Kessler has his own powerful insight into the agony of losing a child. His 21-year-old son died three months ago. “I now have a personal understanding on the deepest level” of trying to soothe an aching heart, he says.
The Los Angeles-based grief expert says he worked with Fisher a number of times. Fisher and Reynolds “were so close. I would not be surprised if part of this was broken heart syndrome.”
He recalled Fisher bringing a friend into her home to live out her final days. Fisher “was someone who was very comfortable with death. She took life and death personally,” he says.

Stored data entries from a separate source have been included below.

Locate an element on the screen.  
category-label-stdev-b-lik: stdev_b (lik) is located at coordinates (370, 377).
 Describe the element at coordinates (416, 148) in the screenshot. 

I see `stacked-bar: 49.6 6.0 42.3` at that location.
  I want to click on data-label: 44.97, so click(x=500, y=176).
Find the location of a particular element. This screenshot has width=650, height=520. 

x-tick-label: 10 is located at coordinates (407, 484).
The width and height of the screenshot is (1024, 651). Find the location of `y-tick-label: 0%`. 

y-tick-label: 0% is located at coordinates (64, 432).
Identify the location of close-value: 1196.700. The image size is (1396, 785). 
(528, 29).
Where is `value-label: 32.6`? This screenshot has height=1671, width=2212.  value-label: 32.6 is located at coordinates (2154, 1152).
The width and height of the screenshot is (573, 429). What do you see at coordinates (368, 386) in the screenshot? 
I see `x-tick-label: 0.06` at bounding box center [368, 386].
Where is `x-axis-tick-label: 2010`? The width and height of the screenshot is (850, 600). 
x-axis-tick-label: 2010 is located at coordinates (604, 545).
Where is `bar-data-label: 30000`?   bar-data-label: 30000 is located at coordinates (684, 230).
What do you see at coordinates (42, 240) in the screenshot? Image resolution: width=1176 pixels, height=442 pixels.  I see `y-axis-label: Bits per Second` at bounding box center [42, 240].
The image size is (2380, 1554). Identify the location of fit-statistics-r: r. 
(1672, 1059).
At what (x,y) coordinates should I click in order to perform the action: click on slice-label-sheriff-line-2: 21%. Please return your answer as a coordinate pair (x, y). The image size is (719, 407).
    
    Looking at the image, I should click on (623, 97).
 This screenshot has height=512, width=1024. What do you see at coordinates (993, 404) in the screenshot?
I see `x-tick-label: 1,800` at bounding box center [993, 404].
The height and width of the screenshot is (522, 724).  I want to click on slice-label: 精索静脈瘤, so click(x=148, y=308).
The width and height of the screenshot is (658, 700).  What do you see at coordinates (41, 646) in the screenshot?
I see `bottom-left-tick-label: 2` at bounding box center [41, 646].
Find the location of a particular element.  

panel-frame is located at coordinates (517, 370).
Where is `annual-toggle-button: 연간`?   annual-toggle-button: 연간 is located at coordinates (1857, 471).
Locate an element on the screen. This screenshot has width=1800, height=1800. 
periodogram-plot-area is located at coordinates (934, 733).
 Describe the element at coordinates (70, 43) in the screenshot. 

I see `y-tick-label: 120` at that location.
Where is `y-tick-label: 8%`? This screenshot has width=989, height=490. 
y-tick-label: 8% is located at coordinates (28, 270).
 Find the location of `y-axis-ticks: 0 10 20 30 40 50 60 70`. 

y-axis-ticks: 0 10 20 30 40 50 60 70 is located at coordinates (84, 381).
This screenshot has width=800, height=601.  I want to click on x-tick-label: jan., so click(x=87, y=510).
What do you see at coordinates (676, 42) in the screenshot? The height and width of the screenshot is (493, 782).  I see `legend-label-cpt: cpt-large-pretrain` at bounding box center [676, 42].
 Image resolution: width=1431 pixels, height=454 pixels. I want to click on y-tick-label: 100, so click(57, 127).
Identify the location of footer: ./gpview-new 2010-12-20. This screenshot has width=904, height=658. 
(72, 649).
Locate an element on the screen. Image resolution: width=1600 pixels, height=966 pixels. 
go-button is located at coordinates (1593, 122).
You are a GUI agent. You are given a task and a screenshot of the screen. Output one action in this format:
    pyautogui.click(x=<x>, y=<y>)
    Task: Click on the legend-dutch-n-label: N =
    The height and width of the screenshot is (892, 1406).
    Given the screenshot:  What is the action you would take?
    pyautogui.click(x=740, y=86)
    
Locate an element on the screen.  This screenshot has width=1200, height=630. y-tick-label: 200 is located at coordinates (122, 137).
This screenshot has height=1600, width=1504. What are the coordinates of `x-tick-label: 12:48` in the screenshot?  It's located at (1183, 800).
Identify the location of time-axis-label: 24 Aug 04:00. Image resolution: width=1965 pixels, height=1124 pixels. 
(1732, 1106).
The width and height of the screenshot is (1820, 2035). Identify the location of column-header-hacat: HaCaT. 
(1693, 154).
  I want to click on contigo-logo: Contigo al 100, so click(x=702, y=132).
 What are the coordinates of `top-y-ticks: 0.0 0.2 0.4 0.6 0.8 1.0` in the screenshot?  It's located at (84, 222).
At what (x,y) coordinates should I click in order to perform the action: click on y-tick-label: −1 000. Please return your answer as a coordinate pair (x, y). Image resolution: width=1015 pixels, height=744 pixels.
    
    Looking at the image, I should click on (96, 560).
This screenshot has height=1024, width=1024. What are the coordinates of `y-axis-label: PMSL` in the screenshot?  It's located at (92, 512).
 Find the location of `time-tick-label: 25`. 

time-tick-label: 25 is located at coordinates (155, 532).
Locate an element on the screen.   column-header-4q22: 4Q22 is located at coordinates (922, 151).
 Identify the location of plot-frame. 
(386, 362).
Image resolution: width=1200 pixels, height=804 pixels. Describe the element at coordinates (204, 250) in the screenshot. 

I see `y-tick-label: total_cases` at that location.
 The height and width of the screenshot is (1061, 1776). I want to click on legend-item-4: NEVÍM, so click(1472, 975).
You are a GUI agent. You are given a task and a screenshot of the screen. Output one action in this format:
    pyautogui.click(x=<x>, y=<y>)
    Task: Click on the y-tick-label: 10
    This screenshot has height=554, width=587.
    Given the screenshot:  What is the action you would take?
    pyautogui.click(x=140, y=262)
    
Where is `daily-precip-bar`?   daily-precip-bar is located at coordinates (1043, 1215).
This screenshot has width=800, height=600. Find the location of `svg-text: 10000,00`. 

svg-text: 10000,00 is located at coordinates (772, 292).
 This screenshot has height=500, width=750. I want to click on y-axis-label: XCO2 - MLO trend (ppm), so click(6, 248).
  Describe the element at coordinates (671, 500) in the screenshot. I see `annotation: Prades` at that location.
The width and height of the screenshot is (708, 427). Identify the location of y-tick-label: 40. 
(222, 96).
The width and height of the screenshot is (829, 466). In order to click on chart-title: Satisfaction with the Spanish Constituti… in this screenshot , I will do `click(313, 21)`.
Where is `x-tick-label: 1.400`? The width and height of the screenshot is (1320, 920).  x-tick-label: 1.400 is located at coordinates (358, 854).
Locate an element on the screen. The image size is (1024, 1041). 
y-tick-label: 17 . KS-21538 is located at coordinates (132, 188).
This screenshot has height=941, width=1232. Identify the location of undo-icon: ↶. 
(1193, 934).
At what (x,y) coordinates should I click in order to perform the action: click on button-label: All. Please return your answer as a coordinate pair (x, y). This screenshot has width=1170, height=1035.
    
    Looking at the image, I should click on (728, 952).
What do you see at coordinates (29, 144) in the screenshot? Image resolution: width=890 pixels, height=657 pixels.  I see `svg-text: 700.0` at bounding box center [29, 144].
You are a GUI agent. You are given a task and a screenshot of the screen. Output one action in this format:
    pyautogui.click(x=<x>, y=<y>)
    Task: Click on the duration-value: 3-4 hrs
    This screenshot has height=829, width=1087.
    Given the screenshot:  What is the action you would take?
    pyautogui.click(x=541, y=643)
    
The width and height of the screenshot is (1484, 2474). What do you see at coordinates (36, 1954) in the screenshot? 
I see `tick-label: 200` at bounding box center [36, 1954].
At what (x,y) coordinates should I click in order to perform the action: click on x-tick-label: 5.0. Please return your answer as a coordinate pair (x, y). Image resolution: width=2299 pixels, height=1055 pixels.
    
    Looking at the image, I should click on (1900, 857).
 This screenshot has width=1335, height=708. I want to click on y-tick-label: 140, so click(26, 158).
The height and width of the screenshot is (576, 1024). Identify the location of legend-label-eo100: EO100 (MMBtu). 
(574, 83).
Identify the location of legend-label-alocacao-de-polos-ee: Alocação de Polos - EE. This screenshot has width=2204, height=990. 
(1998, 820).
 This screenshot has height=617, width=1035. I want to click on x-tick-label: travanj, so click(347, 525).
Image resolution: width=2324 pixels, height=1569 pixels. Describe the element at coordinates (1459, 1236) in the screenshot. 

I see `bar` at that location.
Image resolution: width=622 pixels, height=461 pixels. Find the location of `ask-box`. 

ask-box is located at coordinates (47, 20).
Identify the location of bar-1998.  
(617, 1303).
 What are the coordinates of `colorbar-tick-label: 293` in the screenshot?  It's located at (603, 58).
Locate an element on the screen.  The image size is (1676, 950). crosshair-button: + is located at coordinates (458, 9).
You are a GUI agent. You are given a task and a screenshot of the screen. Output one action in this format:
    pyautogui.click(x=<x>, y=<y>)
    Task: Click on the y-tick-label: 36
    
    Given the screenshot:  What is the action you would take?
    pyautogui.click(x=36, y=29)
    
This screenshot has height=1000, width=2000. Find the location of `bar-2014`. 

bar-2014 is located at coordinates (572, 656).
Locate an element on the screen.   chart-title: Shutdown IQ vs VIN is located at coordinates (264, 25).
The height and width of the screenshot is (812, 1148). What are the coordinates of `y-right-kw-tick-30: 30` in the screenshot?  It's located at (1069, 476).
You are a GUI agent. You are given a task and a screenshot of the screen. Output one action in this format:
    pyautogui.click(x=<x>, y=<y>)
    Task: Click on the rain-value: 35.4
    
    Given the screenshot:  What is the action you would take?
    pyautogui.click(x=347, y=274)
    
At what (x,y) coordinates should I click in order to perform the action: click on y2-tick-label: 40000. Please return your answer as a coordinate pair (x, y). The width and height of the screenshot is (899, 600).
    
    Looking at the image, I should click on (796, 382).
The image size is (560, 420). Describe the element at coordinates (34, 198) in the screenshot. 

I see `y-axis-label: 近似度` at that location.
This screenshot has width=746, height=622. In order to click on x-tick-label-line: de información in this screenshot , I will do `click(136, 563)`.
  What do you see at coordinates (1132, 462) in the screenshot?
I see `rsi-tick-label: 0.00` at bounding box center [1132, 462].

For everyday people who are struggling to process the parade of high-profile deaths in 2016, they should not feel unnerved that they are distressed by the loss of someone they never knew such as a celebrity, Kessler says. “Your grief is a reflection of a connection that has been lost …. not necessarily someone you met. If your heart feels connected, it will grieve.”
As for rumblings about celebrity deaths “coming in threes,” that isn’t statistically accurate, Kessler says. “But our minds like to see patterns and organize it that way.”
Kessler offers these words of advice for those particularly shaken by the double hit of Fisher and Reynolds: Do something to help yourself feel more comfortable. “Even though we may not know them, do not take this life for granted. Let me call my mother and tell her how much I love her.”